JE: So, in broad terms, do you think that in a western context we have a more individual definition of well-being, while in developing countries it is often more relational?

SCW: That’s an open question. There are clearly cultural and contextual differences, but I wouldn’t assume that the dominant approaches in the west necessarily reflect everyday western understandings of well-being. They reflect a particular disciplinary approach. I think we under-recognize the relational aspect of well-being in western cultures. And that’s the great thing about well-being as an orientation for development, as opposed simply to focusing on poverty. There’s a built in reflexivity. It’s not simply ‘the west is the best’. There are big areas where western cultures might have a lot to learn about well-being from other cultures.

JE: Amartya Sen and Martha Nussbaum have both talked about the problem of adaptation: it’s not enough simply to ask people how satisfied with their life they are, because they might have adapted to dreadful conditions and learnt not to expect more. Nussbaum, for example, says she decided to be a philosopher after she was sent on a student exchange to a welsh town, and she was horrified by the conditions there, and by the lack of protest. She felt the factory workers there should protest at the conditions there but had adapted to it so as not to expect more. So clearly in their well-being approach, there’s a normative sense of what people should expect from life. What do you think of that idea?

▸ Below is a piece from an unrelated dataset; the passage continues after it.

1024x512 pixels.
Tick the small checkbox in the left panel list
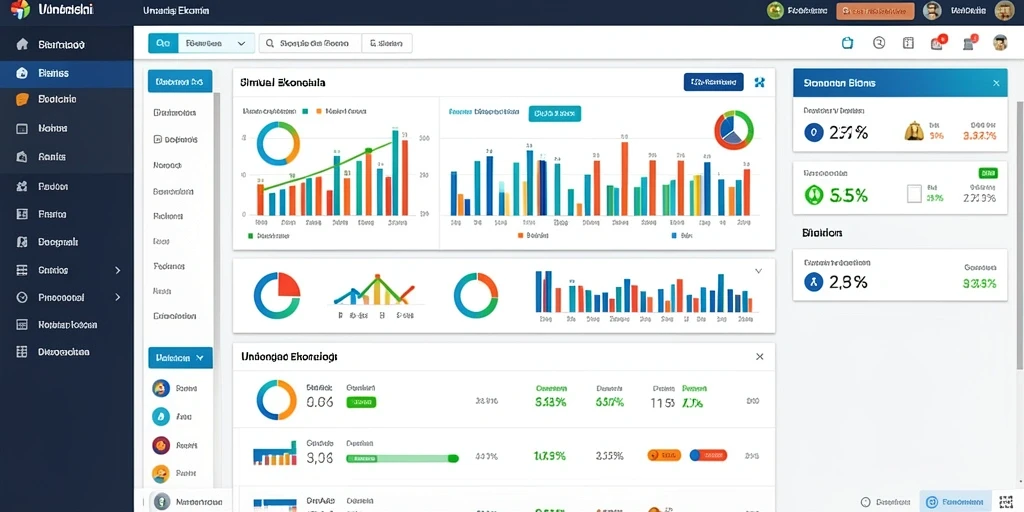pyautogui.click(x=157, y=139)
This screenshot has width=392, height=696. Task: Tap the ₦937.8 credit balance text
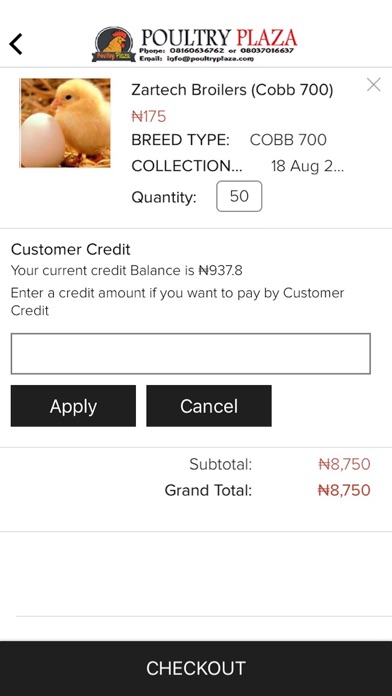point(220,270)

SCW: Personally, I don’t think failure of aspiration is the problem. People often aspire to a better life, the difficulty is that they don’t get what they know they’re entitled to. If people are constantly being beaten down, they may give up. But there can always be things that spark them back into life. Nussbaum herself puts forward quite a strong, assertive view of what life should be. But that may reflect her own social background. And there’s a danger of writing people off because they don’t express protest in terms you recognize. People don’t necessarily wave placards or say very positive things about themselves. Americans tend to have a default position where it is good to say positive things about themselves. Other cultures don’t.

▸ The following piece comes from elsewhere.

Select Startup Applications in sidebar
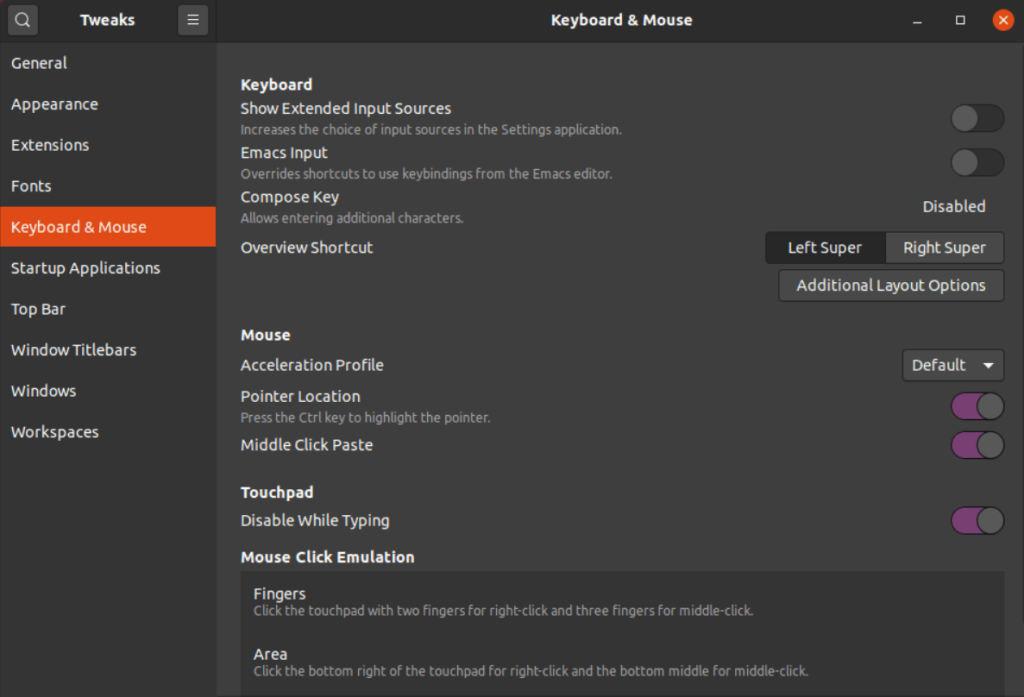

JE: Your work also explores the relationship between scarcity and well-being. Tell me a bit about that. In some ways, I suppose the connection is obvious – if you don’t have any food, you’re unhappy.

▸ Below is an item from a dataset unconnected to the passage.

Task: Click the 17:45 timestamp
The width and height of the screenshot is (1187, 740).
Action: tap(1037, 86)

SCW: Yes, in the middle of a famine, you obviously don’t go up and ask people how they’re feeling. There’s an important difference between taking well-being as a focus of enquiry or assessment, and having a well-being orientation in the way you think about and organize your programme or institution. For example, it’s important for aid agencies to think about how they’re working in crisis situations, and to think in terms of local people’s dignity, relationships and reflexivity. How can they develop aid mechanisms that will maximize clients’ sense of control, well-being and dignity, rather than seeing clients simply as bellies to fill. Look, for example, at Alex De Waal’s book, Famine That Kills, which showed that people in famines are not simply concerned with preserving life, but also with preserving ways of life. Even people who are starving still talk about dignity.